Connecticut Explored | IN THIS ISSUE: EAT UP! | Volume 23/Number 1/Winter 2024-2025
“You Can Imagine
What a Feast We Had”:
By Kelsie Dalton
The Cos Cob Art Colony emerged as the cradle of American Impressionism in 1890, when the first classes from the Art Students League of New York hopped on trains to bucolic Cos Cob, a seaside neighborhood of Greenwich, Connecticut. Summer art sessions were first offered that year by John Henry Twachtman and Julian Alden Weir, two esteemed painters in the American Impressionist movement. Other famous painters like Childe Hassam and Theodore Robinson followed, eager to capture the beauty of the harbor and countryside. Their presence soon drew artists of all kinds—novelists, ceramicists, poets, and opera singers—to Cos Cob. The art colony was a hub of creativity for about 30 years. At its center was the Holley family boardinghouse run by proprietors Josephine and Edward Holley with the help of their daughter, Emma Constant.
The Holleys kept a comfortable and inspiring home. The artists enjoyed cozy rooms full of natural light, which beckoned them outdoors to enjoy boating on the Mianus River, fishing and swimming in the harbor, and lazing in hammocks. One artist stayed for good: Elmer Livingston MacRae fell in love with Emma Constant in 1896, during his first summer at the house, and the two were married in 1900. They quickly took over the running of the boardinghouse and property.
The Holleys and the MacRaes maintained beautiful gardens visible from every window of the Holley House. Their planting journals reveal a cornucopia of produce, including corn, onions, peas, beets, lettuce, okra, potatoes, beans, cucumber, cauliflower, tomatoes, grapes, and cantaloupe. This crop would be harvested and preserved in huge quantities to support the family and their paying guests throughout the winter. In his autobiography (Heyday Books, 2005), the muckraking journalist and art colony member Lincoln Steffens remembered, “We dined all together at one long table in a fine, dark, beflowered dining-room.”
The dinner table was also the site of a favorite game of Steffens and Twachtman. Each of them would take an opposing side on a polarizing topic they had chosen ahead of time—the nature of art or beauty being favorites. Once the two men had the battle lines drawn and their dinner mates were passionately defending one side or the other, Twachtman and Steffens would gradually change their positions until they were arguing for the other side. According to Steffens, “Our goal was to carry, each of us, all our party around the circle without losing a partisan.” He claimed that they were amazingly successful at it.
The dinner table was also the site of a favorite game of Steffens and Twachtman. Each of them would take an opposing side on a polarizing topic they had chosen ahead of time—the nature of art or beauty being favorites. Once the two men had the battle lines drawn and their dinner mates were passionately defending one side or the other, Twachtman and Steffens would gradually change their positions until they were arguing for the other side. According to Steffens, “Our goal was to carry, each of us, all our party around the circle without losing a partisan.” He claimed that they were amazingly successful at it.

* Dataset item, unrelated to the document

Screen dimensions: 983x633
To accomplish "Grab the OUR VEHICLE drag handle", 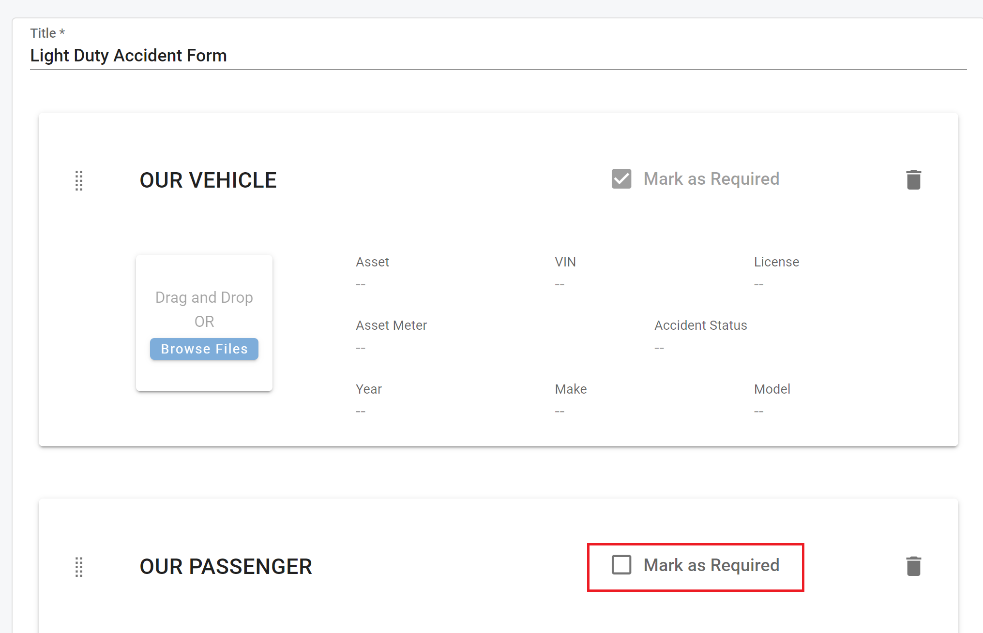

These dinnertime dramas took place against the backdrop of reportedly delicious meals prepped by Emma Constant and whatever servants the family could afford to keep at the time. Some of their menus are recorded in Emma Constant’s letters to her mother. While smaller groups might warrant simpler meals (soups, clam chowder, and Welsh rarebit all show up with some frequency), special occasions merited banquets.
Emma Constant recounted their Thanksgiving dinner in a December 2, 1902, letter. The guest list included the artists Carolyn Campbell Mase, Charles “Ebe” Ebert, Mary Roberts Ebert, and Childe Hassam and his wife Maud. The table was laden with “turkey and a pair of ducks, oysters, soup, mince pie, biscuit glacé, candy, & c.” Just before dessert was served, the MacRaes presented each of the attendees with a gift “that roasted every ones weak points.” Ebe received an encyclopedia, hollowed out and filled with candy because he was so brainy. Mrs. Hassam was given a lobster with a diamond necklace inside because of “her saying one time that she had never got a pearl out of an oyster but she once got a diamond necklass out of a lobster.” Content with their feast and the promise of something sweet, they laughed at one another and themselves.
For over three decades, the Holley and MacRae families welcomed travelers into their family home and fed their creativity. Today, the boardinghouse is preserved as the Bush–Holley House, a National Historic Landmark on the campus of the Greenwich Historical Society. Visitors are still greeted by a full table: bowls of ice cream decorated with cherries, jars of preserved peaches and grape “jell,” and sumptuous holiday meals. While the food in the dining room might now be fake, every detail is authentic, culled from the Holley–MacRae papers in the archives. The heart of the Holley House still bustles as though an artist might be just around the corner, coming in from a day of painting en plein air, his appetite whetted and hungry for more.